Our age is particularly susceptible to ideas which make their advocate seem enlightened, but which corrode the basis of our common life. As the American writer Rob Henderson explained in his memoir Troubled, the marker of elite membership in contemporary society is the embrace of fashionable theories – ‘luxury beliefs’ – that signal how unencumbered their holder is by ancient prejudice, but which bring misery to others. So the wealthy can suggest monogamy is outdated, inviting admiration for their liberation from Christian superstition, but children in poorer households who grow up without a stable family are much more likely to struggle and endure deeper poverty. It could also be pointed out that the credentialed elites who disdain marriage as a ‘piece of paper’ are not so quick to rubbish their degree certificates as worthless wood pulp.

Fictions have bewitched our minds and captured our culture. Hard truths struggle to be heard

While luxury beliefs may be a new feature for our time, man’s willingness to avoid reality is long-standing. As Francis Bacon explored in Of Truth 400 years ago, people opt for lies because truth is often difficult to acquire and, inevitably, limits freedom and compels responsibility. In a world where ‘my truth’ reigns, people are bound to nothing but their own desires. In a world where they submit to the truth, people must admit when they are in error and acknowledge what they owe to others.
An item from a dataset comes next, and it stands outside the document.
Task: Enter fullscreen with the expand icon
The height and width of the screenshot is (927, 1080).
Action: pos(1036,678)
Bacon’s essay begins with a reference to the crucifixion. ‘“What is truth?” said jesting Pilate, and would not stay for an answer.’ For Pilate, it was not the truth of Christ’s message and witness which mattered, but the applause of the crowd as he freed Barabbas in preference to Jesus. He contented himself that, whatever the truth was, by acquiescing to the will of the mob, civil order had been maintained.
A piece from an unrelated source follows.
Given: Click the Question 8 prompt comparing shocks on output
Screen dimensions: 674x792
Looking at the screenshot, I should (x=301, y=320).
Pilate, as has often been noted, operates as a typical politician. One can imagine him today allowing a Palestine Solidarity Campaign march to parade happily through London, overlooking the truth that the Hamas-supporting crowd are calling for the murder of Jews, and satisfying himself that the protest had passed ‘mainly peacefully’.

Amid the fictions of our time, the Easter story reminds us of the truth’s importance. Jesus knows he will be betrayed, denied and doubted, but is prepared to bear his cross because no earthly power can alter that which is eternal. In his act of sacrifice he affirms the greatest truth of all – it is by defying evil, affirming love and living for others that we find our highest fulfilment. One wonders what the reaction would be if the BBC asked a politician this Holy Week if he or she had been reading the Gospels, reflecting on the crucifixion and considering its importance.

What relevance does that ancient story have for our troubled contemporary society, many might ask? Well, perhaps a society that took the Easter story seriously and literally, rather than, say, Adolescence, would be less likely to live by lies and more willing to hold to what is true.